You know by now that I love literature search tools (check out the small but growing “Links: Search” category in the right-hand column on the main page). I am strongly motivated by a desire to filter the huge and growing biological literature so that I can find the most relevant papers with the least amount of effort. Therefore, I’m always curious when I hear of a tool that purports to do an old task (searching Medline) in a new and unusual way.

A company called Cognition (“Giving technologies new meaning”) claims to enable the user to use semantic natural language processing to search the literature. Here’s their elevator pitch:

Cognition’s Semantic Natural Language Processing (NLP) technologies add word and phrase meaning and understanding to computer applications, providing a technology and/or end-user with actionable content based upon semantic knowledge. This understanding results in simultaneously much higher precision and recall of salient data within the universe of possible results. Cognition’s Semantic NLPTM makes technologies and applications more human-like in their understanding of language, thereby resulting in more robust applications, greater user satisfaction and new capabilities available for exploitation.

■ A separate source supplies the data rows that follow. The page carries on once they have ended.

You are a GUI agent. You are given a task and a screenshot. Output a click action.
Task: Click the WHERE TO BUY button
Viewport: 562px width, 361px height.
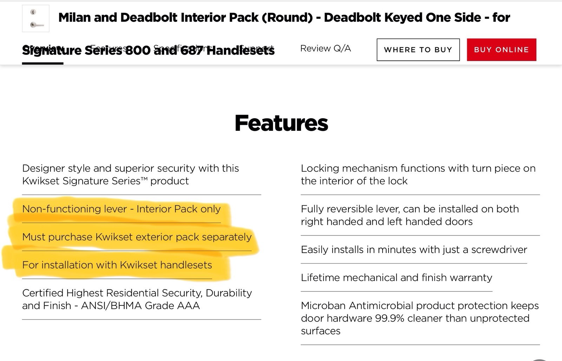tap(418, 50)
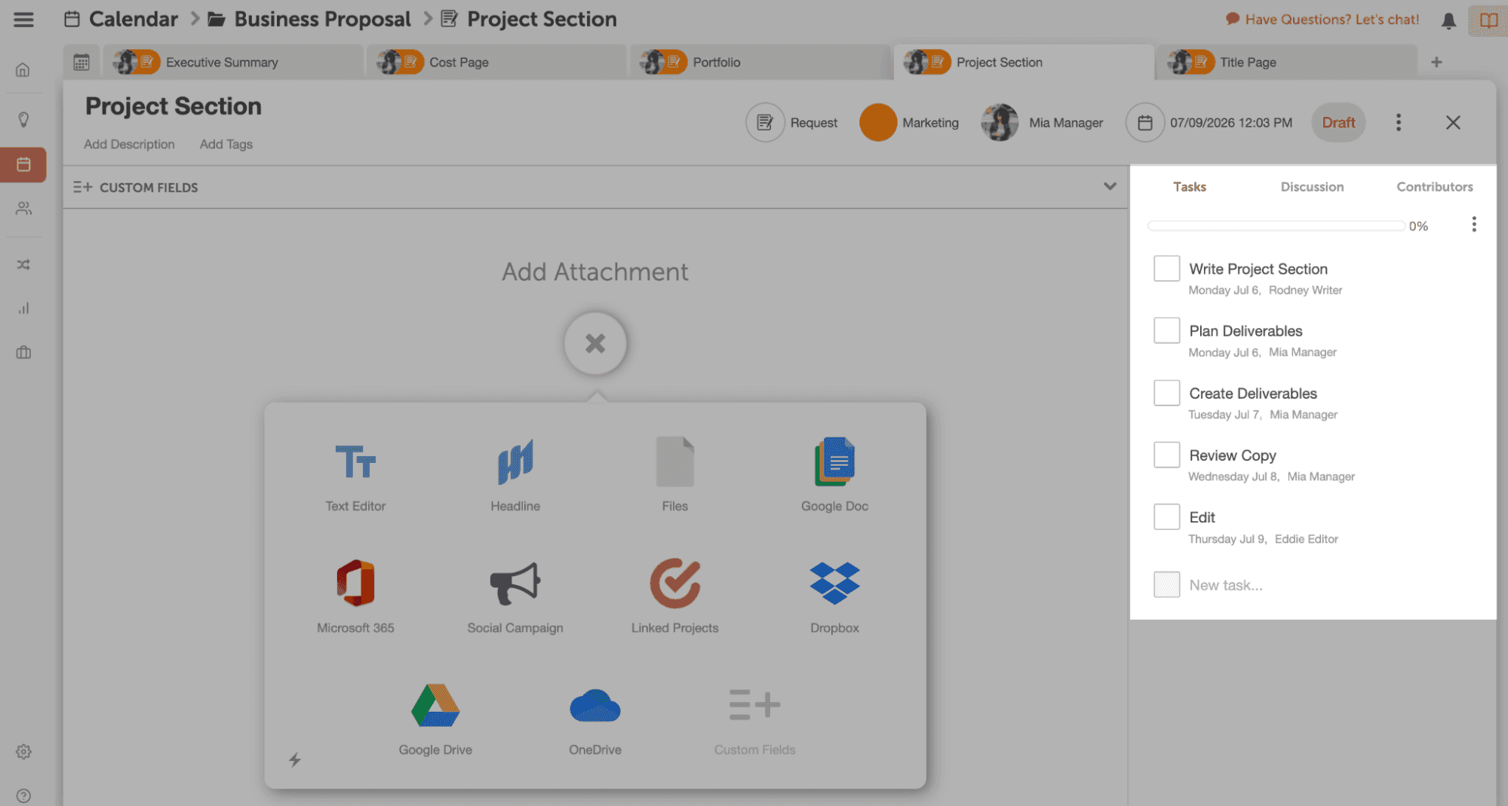Choose the Text Editor attachment

[x=355, y=473]
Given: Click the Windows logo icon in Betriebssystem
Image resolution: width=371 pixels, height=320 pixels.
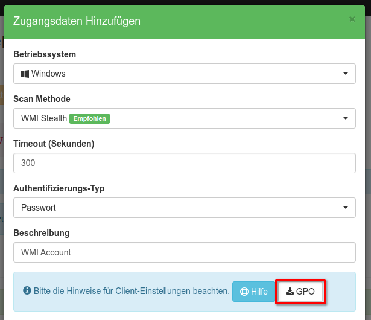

On the Web in particular, powering applications with Cognition’s semantic understanding technology drives these applications ever closer to Web 3.0 (the semantic Web).

They have various commercial applications for sale but their semantic MEDLINE product is freely available on the web.

I’m not going to lie to you — it’s pretty great. You can ask the interface a real English question, like “Which genes are expressed in senescent fibroblasts?” and get real answers. (OK, to be fair, it’s fine with just “genes expressed senescent fibroblasts”, but I enjoy being able to use my native language when I talk to a computer.) I encourage you to play around with it; it’s fun.

One feature that seemed promising at first didn’t seem to work well at all. On the right-hand side of the search results screen are a series of dropdown menus; each menu contains several different meanings for keywords within the query. The idea is that one could refine a search by choosing the specific meaning of an ambiguous term, rather than having to slog through a search result that allows all meanings of the term in question. Unfortunately, this feature doesn’t deliver. Allow me to illustrate.

In the query example mentioned above, the dropdowns allowed for six meanings for the word “express”. The results had initially come back with one of these meanings (“6. to make a protein in bacteria or cells in culture”) already selected (I assume because this meaning gave the largest number of hits: ~12 papers, a totally manageable number, all of which were good answers to the question).

That definition is OK but I felt like another meaning (“5. to make a protein from a gene”) was slightly closer to the original intent, so I chose that definition and resubmitted. This culled the list down to only 1 paper, which wasn’t a very good match, and eliminated all the excellent answers from the earlier version of the search.

I can’t even begin to guess how the “sense” of a word is determined algorithmically by the Cognition software, but I do know that the outcome of my twiddling didn’t conform to my intuitive understanding of the words involved — which, after all, is the whole point of natural language processing. So I have to list this under “room for improvement”.

Which is all just to say that this search engine isn’t perfect yet — but please don’t let that stop you from checking it out. I like a lot of things about Cognition semantic Medline, and I’m going to be using it a lot.

What do you think? I’d love to hear about other people’s experience with the software.

(Hat tip to Code-Itch. Yes, I’ve had that post bookmarked since September.)